» **Brief**: A faithful, complete copy of the entries is the sole expected answer.

(Collected data entries)
──────────
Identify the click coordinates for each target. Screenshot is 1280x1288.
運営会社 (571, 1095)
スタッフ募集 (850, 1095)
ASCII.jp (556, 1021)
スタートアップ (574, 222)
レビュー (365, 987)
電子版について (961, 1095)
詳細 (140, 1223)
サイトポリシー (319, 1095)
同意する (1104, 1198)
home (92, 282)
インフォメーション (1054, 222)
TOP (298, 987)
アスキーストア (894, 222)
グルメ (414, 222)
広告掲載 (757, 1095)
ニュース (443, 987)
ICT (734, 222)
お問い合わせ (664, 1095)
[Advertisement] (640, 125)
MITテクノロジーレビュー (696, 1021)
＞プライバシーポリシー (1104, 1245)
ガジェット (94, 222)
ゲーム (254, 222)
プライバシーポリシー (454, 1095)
──────────
» **Result**:
Identify the click coordinates for each target. Screenshot is 1280x1288.
運営会社 (571, 1095)
スタッフ募集 (850, 1095)
ASCII.jp (556, 1021)
スタートアップ (574, 222)
レビュー (365, 987)
電子版について (961, 1095)
詳細 (140, 1223)
サイトポリシー (319, 1095)
同意する (1104, 1198)
home (92, 282)
インフォメーション (1054, 222)
TOP (298, 987)
アスキーストア (894, 222)
グルメ (414, 222)
広告掲載 (757, 1095)
ニュース (443, 987)
ICT (734, 222)
お問い合わせ (664, 1095)
[Advertisement] (640, 125)
MITテクノロジーレビュー (696, 1021)
＞プライバシーポリシー (1104, 1245)
ガジェット (94, 222)
ゲーム (254, 222)
プライバシーポリシー (454, 1095)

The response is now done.